Comment by maxxen

5 days ago

This is cool. My only worry is that the implementation complexity will prevent widespread adoption outside of maplibre. Although getting write support upstreamed into PostGIS might be all thats needed to make sure it trickles down into all the different tile servers. MVT is not the most efficient, but everything speaks protobuf and you can hack together a parser in an afternoon.

I've experimented a lot with vectorized encodings of geometries in DuckDB-spatial using the different nested types. You definitely do get very good compression out of the box if you already support a bunch of specialized lightweight compression algorithms. Simpler geometric properties are very fast to compute (e.g. area, length), but for anything more complex you usually need to do some pre-processing or conversion into an intermediate data structure (like creating a line-segment index for intersection checks, or a node graph for clipping) which dominates the processing time anyway. The cost of materializing the columnar format into a row-wise format and back again when doing joins or sorting is absolutely brutal on performance too, compared to just keeping geometries as serialized blobs that are easy to slice and memcpy.

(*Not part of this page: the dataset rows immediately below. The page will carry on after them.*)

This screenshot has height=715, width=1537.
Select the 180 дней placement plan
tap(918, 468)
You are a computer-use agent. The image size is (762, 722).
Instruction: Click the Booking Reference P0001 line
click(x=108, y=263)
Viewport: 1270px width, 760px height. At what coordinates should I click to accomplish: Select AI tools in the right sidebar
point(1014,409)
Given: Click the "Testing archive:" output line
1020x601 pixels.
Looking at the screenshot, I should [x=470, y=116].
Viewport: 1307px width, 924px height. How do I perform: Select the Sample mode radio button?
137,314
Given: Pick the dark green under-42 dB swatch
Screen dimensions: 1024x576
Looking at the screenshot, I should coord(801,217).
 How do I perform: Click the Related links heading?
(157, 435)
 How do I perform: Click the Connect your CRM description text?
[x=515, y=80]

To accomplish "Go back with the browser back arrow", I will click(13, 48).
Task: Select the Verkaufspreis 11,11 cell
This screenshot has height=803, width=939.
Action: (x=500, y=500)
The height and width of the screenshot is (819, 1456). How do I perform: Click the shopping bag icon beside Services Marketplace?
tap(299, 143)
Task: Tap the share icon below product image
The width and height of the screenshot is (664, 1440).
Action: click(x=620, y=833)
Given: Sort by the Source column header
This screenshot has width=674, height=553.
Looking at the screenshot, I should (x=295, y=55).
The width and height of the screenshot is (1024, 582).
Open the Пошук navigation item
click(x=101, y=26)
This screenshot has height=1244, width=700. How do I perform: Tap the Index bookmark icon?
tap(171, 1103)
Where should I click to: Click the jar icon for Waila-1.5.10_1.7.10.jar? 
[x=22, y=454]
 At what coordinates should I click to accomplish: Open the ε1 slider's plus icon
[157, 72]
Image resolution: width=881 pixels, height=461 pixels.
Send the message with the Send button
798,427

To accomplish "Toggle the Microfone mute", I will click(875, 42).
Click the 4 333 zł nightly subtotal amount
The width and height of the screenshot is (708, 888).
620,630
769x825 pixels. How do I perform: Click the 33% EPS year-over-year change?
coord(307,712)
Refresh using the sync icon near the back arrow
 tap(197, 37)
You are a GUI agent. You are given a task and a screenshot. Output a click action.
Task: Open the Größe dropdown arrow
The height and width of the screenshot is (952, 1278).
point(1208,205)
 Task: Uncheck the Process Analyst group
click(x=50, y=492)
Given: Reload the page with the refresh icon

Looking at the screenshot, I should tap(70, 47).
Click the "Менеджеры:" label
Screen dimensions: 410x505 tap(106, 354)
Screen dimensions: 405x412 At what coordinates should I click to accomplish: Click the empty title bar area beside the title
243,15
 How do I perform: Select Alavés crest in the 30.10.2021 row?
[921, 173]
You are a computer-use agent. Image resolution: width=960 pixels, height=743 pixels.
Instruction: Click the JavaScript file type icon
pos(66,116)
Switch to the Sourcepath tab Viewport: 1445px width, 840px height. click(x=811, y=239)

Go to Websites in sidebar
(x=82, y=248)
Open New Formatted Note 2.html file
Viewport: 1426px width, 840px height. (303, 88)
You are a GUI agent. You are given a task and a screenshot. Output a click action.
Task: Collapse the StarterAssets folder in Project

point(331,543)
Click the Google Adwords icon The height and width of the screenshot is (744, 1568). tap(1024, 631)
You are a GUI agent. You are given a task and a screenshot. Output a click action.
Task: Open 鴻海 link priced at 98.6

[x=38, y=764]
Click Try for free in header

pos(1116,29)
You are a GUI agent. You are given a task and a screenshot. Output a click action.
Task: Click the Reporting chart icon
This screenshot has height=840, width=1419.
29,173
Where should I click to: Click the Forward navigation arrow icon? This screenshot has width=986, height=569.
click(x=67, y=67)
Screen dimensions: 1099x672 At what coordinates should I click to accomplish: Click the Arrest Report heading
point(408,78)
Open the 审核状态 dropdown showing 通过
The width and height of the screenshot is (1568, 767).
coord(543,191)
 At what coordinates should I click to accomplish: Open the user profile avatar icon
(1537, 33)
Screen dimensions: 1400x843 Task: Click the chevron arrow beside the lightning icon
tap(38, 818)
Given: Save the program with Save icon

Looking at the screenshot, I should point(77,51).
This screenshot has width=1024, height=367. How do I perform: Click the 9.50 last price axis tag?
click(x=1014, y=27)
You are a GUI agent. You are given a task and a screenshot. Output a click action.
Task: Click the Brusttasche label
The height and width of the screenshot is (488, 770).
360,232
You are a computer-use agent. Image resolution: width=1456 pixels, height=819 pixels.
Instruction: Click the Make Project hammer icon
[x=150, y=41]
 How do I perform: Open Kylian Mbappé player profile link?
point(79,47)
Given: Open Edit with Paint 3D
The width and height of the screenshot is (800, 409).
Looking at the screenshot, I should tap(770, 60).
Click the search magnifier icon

That said, I do expect columnar encoding to work really well for rendering in the browser, where transfer speed is the big bottleneck. The paper mentions Arrow as an inspiration, but I wonder why the format isn't just based on (compressed) arrow in its entirety? Im not super up to speed on the arrow ecosystem but I know there's a couple of query engines that don't just use it internally on the CPU, but also to execute on the GPU. If you are going to decode and send over the data to WebGL, you might as well do the filtering/expression evaluation there too no? (and leverage the existing techniques/code/interop in the arrow world)

1 comment

maxxen

jandrewrogers 5 days ago

> My only worry is that the implementation complexity will prevent widespread adoption outside of maplibre.

I don't think the implementation is that complex. You may be underestimating the extent to which heavy users of mapping data already write their own informal bug-ridden versions of the transforms and representations standardized in this tile format. In fact, it is not uncommon for companies to actually be using multiple slightly incompatible implementations of these under the hood. The practical effect could be to actually reduce the amount of code being written to do this, never mind the compatibility bugs it would address.

A key caveat is that this format is explicitly optimized for visualization. It is not optimized for efficient geospatial or spatiotemporal analytics, which may not even have visualizable output in this sense. Formats optimized for analysis make a very different set of tradeoffs.